A ottobre 2022 l’inflazione ha raggiunto il +11.9% su base annua. Per trovare un livello superiore nella crescita dei prezzi del “carrello della spesa”, è necessario risalire a giugno 1983 quando si registrò un +13,0%.

Un balzo che avrà nuovi effetti drammatici sul portafoglio delle famiglie e sui bilanci delle imprese agricole, costrette, queste ultime, a fare i conti con una pericolosa deflazione. Ai produttori, infatti, continuano a essere riconosciuti prezzi troppo bassi rispetto ai forti aumenti dei costi di produzione.

Il Centro Studi Cia nazionale ha elaborato i dati diffusi dall’Istat riguardo ai prezzi al consumo dei beni alimentari in Italia e, calcolando gli incrementi fatti registrare mensilmente nel 2022, si ricava una spesa media di +384 euro per ogni famiglia da gennaio. Da inizio anno, dunque, gli italiani hanno speso 9,7 miliardi in più per il “carrello della spesa alimentare”.

Nel dettaglio, si riscontra una ripresa dell’indice dei prezzi al consumo dell’1,9% trainata dai prodotti freschi non lavorati, i cui prezzi sono cresciuti del 2,4%, mentre, quelli della trasformazione agroindustriale hanno fatto registrare un incremento più contenuto (+1,7%). Dal lato delle variazioni annue (rispetto all’ottobre 2021) il carrello “generale” di prodotti agricoli, cibi e bevande analcoliche è aumentato del 13,1%. Rispetto a quest’ultima evidenza, a differenza di quanto osservato nella lettura delle variazioni mensili, sono stati i prezzi dei prodotti lavorati a crescere maggiormente (+13,4% contro il +12,9% dei non lavorati).
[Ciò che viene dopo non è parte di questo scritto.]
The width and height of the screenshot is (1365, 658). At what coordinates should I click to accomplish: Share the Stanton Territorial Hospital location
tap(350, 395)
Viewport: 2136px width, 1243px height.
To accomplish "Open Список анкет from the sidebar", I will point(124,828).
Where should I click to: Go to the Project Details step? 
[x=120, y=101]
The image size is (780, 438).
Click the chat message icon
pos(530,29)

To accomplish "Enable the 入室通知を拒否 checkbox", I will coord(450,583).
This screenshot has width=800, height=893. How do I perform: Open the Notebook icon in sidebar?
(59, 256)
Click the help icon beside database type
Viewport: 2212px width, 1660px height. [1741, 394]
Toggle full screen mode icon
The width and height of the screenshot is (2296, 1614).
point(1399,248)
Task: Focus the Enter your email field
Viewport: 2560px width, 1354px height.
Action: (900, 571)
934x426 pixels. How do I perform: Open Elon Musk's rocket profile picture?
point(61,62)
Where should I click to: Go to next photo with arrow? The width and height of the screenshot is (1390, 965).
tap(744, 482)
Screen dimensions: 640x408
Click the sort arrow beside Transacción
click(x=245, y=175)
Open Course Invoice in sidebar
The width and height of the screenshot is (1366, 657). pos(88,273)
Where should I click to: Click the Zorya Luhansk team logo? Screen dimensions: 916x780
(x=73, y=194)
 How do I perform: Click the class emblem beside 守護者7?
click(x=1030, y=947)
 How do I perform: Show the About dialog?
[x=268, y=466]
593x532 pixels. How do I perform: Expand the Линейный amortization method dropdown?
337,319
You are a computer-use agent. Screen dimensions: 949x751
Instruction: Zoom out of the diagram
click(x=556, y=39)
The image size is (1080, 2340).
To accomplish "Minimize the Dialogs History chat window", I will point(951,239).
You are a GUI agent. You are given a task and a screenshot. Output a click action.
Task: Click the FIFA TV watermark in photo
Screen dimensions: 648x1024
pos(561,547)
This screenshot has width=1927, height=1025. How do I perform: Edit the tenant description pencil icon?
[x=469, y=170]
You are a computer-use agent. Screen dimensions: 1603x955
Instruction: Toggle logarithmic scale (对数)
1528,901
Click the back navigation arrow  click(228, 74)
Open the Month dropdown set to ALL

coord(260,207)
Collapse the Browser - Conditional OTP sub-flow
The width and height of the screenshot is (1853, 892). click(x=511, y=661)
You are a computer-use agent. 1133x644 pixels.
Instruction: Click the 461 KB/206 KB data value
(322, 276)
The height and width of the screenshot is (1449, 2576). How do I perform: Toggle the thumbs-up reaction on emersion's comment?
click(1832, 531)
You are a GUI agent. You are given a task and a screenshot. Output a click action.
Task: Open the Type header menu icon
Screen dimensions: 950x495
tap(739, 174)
Concentrando l’attenzione sui beni agricoli (non lavorati), per il mese di ottobre l’Istat evidenzia che: “l’accelerazione dei prezzi dei vegetali freschi o refrigerati diversi dalle patate (da +16,7% a +25,1%; +8,2% su base mensile), mentre rallentano quelli della Frutta fresca o refrigerata (da +7,9% a +6,5%; +0,7% rispetto a settembre)”.

«Come più volte sottolineato questo aumento incontrastato dei prezzi determina l’insostenibilità dei costi di produzione per tutto il comparto primario. Appare chiaro che la Sardegna, che subisce le conseguenze degli atavici irrisolti problemi relativi alla continuità territoriale delle merci, risulta essere tra le regioni più in difficoltà», commenta il direttore regionale di Cia Sardegna, Alessandro Vacca. «In questo contesto, inoltre, il divario della forbice tra prezzi pagati ai produttori per il conferimento dei beni rispetto a quanto pagato al banco di vendita dai consumatori, fa scaturire un danno sia per i produttori che si vedono restringere lo sbocco di mercato, sia per i consumatori, costretti a ridurre gli acquisti, con un impoverimento complessivo dell’intera società sarda», continua Vacca. «Si ribadisce quindi la necessità di intervenire puntualmente nella catena del valore e della distribuzione, prevedendo oltre che risorse e misure specifiche, anche interventi mirati sulle filiere, al fine di ridurre i costi e arginare le speculazioni in atto. Una crisi che incide ancora di più in Sardegna, dove imprese e consumatori pagano anche lo scotto dell’insularità».